-- Exercise description --
Can you repeat, word for word, the records from the line with "1218x791 pixels." up to and including the line with "(x=471, y=231)", leaving the pictures out?

-- Data to use --
"""
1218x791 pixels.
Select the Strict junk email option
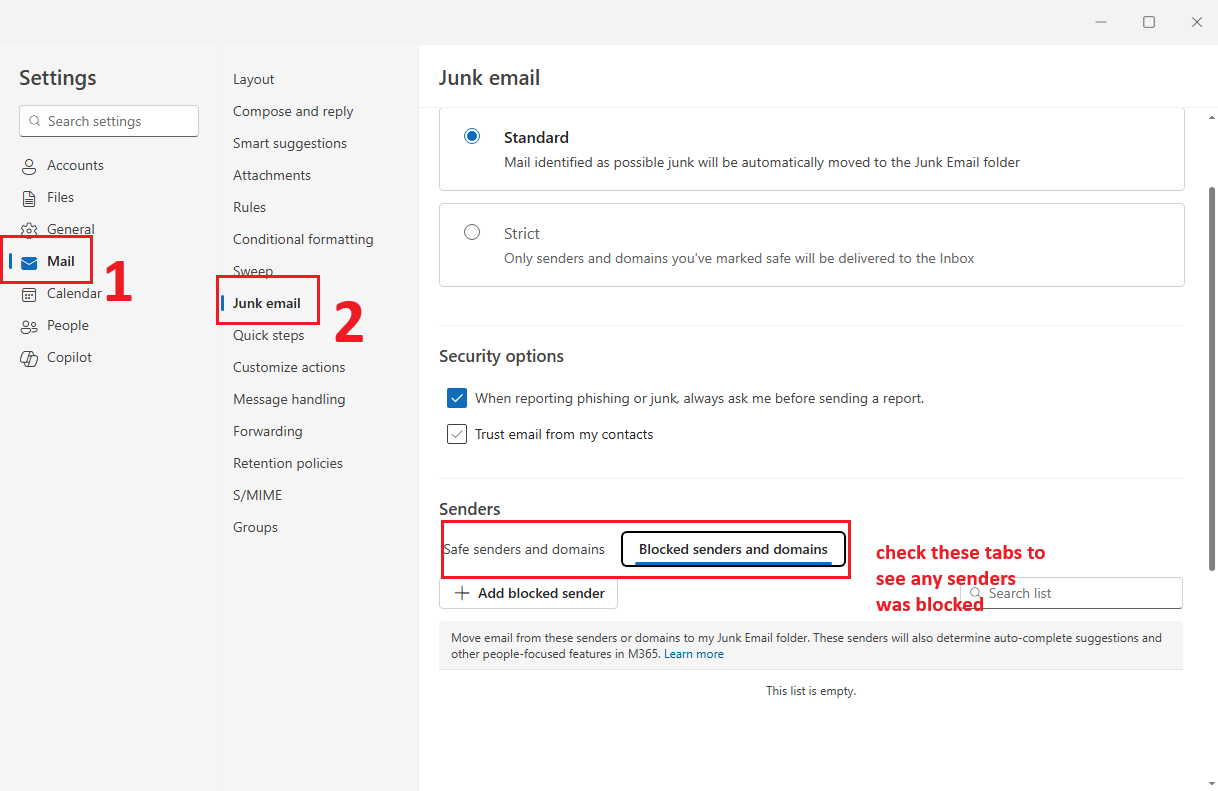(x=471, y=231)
"""
"""
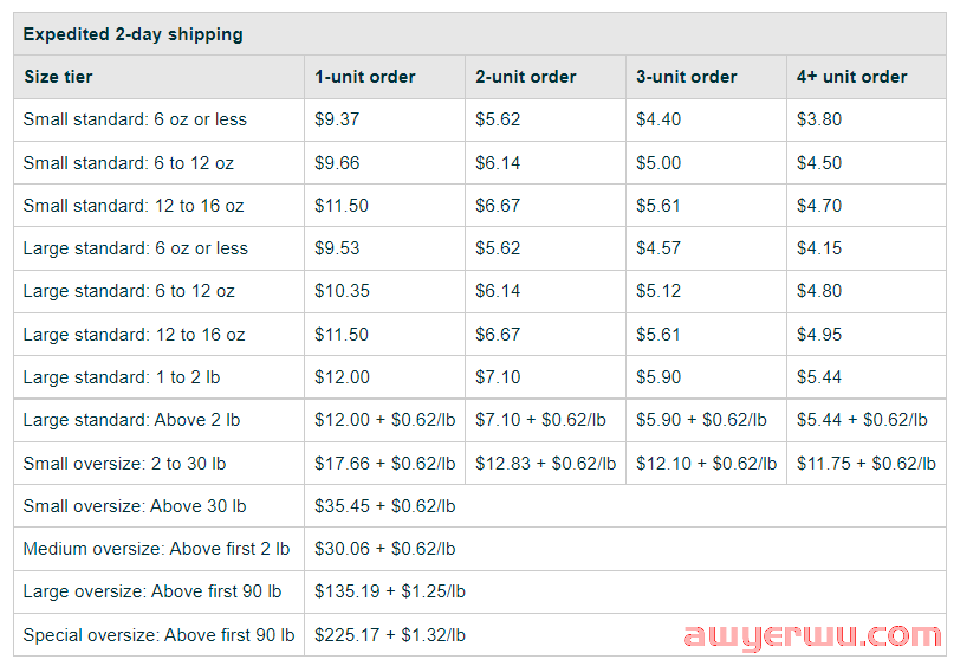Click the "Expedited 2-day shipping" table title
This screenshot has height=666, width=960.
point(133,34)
"""
-- The solution --
1218x791 pixels.
Select the Strict junk email option
(x=471, y=231)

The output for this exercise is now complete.